I’ve started looking for the “restraint” in the things I buy. I look for the features that seem unnecessarily good. If a hair dryer has smart temperature control that checks itself 100 times per second, that tells me something about the culture of the company.

It tells me that there was a person in the room who said, “Even if the customer doesn’t know why their hair isn’t breaking, we have to protect it.” It tells me that the user-centered ethic survived the “North Star” meeting.

We need more of that quiet rebellion. We need more designers who are willing to fight for the 59-decibel motor when the marketing department is screaming for something “louder.” We need formulators like Robin who prioritize the feel of the skin over the vanity of the lab result.
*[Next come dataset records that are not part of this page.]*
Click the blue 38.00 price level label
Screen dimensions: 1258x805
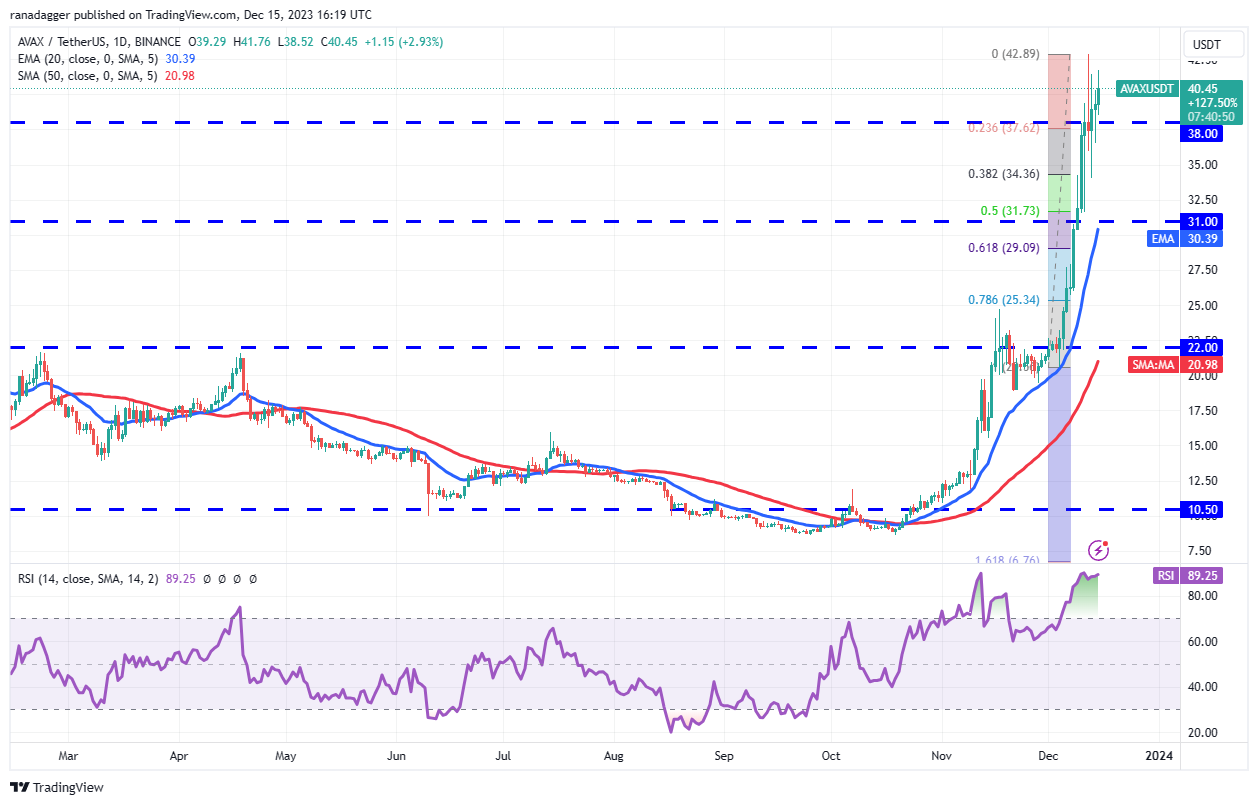tap(1201, 133)
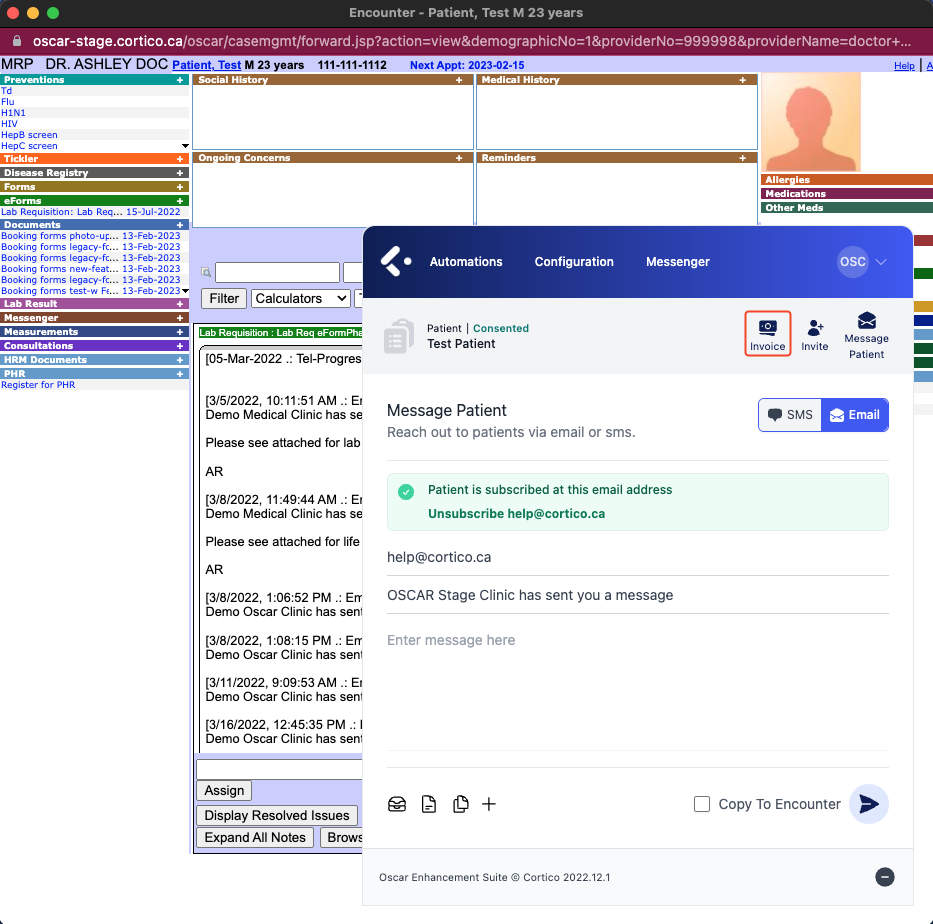Click the Cortico logo in the header
Viewport: 933px width, 924px height.
pos(394,262)
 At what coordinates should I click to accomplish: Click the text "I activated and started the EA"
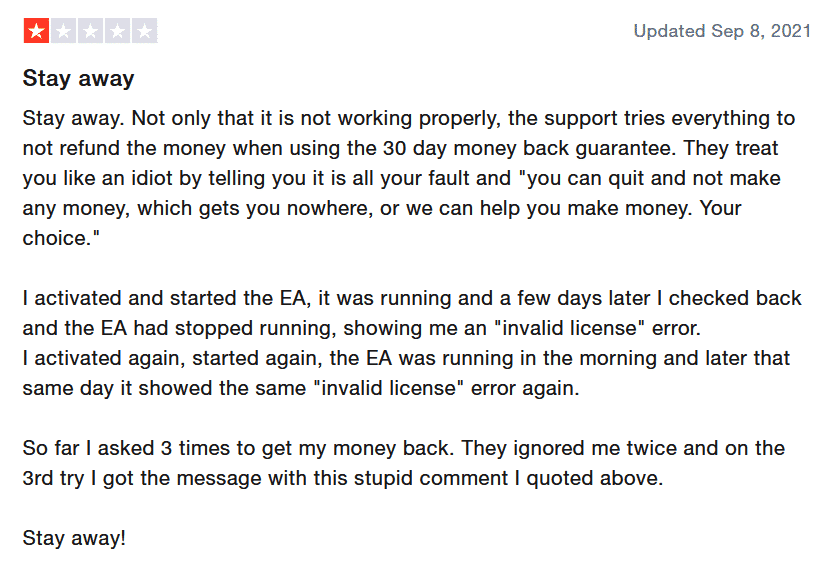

Because at the end of the day, we aren’t just “consumers” or “users” or “data points” in a sales funnel. We are people with wet hair and sensitive skin and laptops that we occasionally want to throw through windows. We are looking for tools that respect us, not just devices that trick us into hitting “Add to Cart.”

The next time I type my password wrong, I’m going to try to remember that. I’m going to remind myself that the red shaking box is just the ghost of a metric-driven meeting where someone forgot what it’s like to be a human being in a hurry.

And then I’ll look for the tools in my life that don’t scream, don’t vibrate, and don’t lie. They are rare, and they are usually built by people who aren’t looking at a dashboard, but at the person on the other side of the screen.